- Excerpted records:
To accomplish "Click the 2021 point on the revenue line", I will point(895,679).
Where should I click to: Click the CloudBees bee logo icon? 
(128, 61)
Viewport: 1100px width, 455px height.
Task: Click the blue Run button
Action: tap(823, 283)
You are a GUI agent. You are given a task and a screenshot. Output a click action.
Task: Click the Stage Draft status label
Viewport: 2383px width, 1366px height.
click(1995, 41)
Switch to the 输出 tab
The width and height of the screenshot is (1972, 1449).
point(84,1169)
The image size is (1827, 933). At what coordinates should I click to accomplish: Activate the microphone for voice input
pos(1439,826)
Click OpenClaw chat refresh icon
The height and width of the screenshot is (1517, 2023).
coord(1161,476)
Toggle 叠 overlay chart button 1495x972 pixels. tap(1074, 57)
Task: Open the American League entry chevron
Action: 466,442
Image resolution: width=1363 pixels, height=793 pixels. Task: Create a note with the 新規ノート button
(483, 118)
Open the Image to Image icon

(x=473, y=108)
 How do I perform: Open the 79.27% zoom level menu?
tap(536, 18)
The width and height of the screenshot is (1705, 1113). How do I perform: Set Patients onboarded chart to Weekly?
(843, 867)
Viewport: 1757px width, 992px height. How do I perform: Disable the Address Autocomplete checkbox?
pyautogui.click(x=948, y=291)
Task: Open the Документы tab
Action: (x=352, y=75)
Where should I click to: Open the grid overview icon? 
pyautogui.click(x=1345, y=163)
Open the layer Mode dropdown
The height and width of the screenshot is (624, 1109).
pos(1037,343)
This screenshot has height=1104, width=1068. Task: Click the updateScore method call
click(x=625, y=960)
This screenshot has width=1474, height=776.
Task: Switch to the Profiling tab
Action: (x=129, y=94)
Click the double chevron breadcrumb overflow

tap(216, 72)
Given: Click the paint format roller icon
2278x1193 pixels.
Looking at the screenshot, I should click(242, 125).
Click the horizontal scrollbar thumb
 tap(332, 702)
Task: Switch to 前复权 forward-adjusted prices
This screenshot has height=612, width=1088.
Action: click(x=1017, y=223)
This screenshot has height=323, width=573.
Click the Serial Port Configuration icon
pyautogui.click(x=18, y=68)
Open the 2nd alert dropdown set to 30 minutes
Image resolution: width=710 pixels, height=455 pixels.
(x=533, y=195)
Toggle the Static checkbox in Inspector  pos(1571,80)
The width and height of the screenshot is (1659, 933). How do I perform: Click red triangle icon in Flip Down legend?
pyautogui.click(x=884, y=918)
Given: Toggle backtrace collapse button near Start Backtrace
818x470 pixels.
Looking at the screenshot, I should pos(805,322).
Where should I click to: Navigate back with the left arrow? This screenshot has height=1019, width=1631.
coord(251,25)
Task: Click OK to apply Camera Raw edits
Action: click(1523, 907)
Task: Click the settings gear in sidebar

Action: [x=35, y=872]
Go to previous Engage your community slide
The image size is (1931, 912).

- Task details: Copy every record again, keeping each word unchanged.

- Result:
To accomplish "Click the 2021 point on the revenue line", I will point(895,679).
Where should I click to: Click the CloudBees bee logo icon? 
(128, 61)
Viewport: 1100px width, 455px height.
Task: Click the blue Run button
Action: tap(823, 283)
You are a GUI agent. You are given a task and a screenshot. Output a click action.
Task: Click the Stage Draft status label
Viewport: 2383px width, 1366px height.
click(1995, 41)
Switch to the 输出 tab
The width and height of the screenshot is (1972, 1449).
point(84,1169)
The image size is (1827, 933). At what coordinates should I click to accomplish: Activate the microphone for voice input
pos(1439,826)
Click OpenClaw chat refresh icon
The height and width of the screenshot is (1517, 2023).
coord(1161,476)
Toggle 叠 overlay chart button 1495x972 pixels. tap(1074, 57)
Task: Open the American League entry chevron
Action: 466,442
Image resolution: width=1363 pixels, height=793 pixels. Task: Create a note with the 新規ノート button
(483, 118)
Open the Image to Image icon

(x=473, y=108)
 How do I perform: Open the 79.27% zoom level menu?
tap(536, 18)
The width and height of the screenshot is (1705, 1113). How do I perform: Set Patients onboarded chart to Weekly?
(843, 867)
Viewport: 1757px width, 992px height. How do I perform: Disable the Address Autocomplete checkbox?
pyautogui.click(x=948, y=291)
Task: Open the Документы tab
Action: (x=352, y=75)
Where should I click to: Open the grid overview icon? 
pyautogui.click(x=1345, y=163)
Open the layer Mode dropdown
The height and width of the screenshot is (624, 1109).
pos(1037,343)
This screenshot has height=1104, width=1068. Task: Click the updateScore method call
click(x=625, y=960)
This screenshot has width=1474, height=776.
Task: Switch to the Profiling tab
Action: (x=129, y=94)
Click the double chevron breadcrumb overflow

tap(216, 72)
Given: Click the paint format roller icon
2278x1193 pixels.
Looking at the screenshot, I should click(242, 125).
Click the horizontal scrollbar thumb
 tap(332, 702)
Task: Switch to 前复权 forward-adjusted prices
This screenshot has height=612, width=1088.
Action: click(x=1017, y=223)
This screenshot has height=323, width=573.
Click the Serial Port Configuration icon
pyautogui.click(x=18, y=68)
Open the 2nd alert dropdown set to 30 minutes
Image resolution: width=710 pixels, height=455 pixels.
(x=533, y=195)
Toggle the Static checkbox in Inspector  pos(1571,80)
The width and height of the screenshot is (1659, 933). How do I perform: Click red triangle icon in Flip Down legend?
pyautogui.click(x=884, y=918)
Given: Toggle backtrace collapse button near Start Backtrace
818x470 pixels.
Looking at the screenshot, I should pos(805,322).
Where should I click to: Navigate back with the left arrow? This screenshot has height=1019, width=1631.
coord(251,25)
Task: Click OK to apply Camera Raw edits
Action: click(1523, 907)
Task: Click the settings gear in sidebar

Action: [x=35, y=872]
Go to previous Engage your community slide
The image size is (1931, 912).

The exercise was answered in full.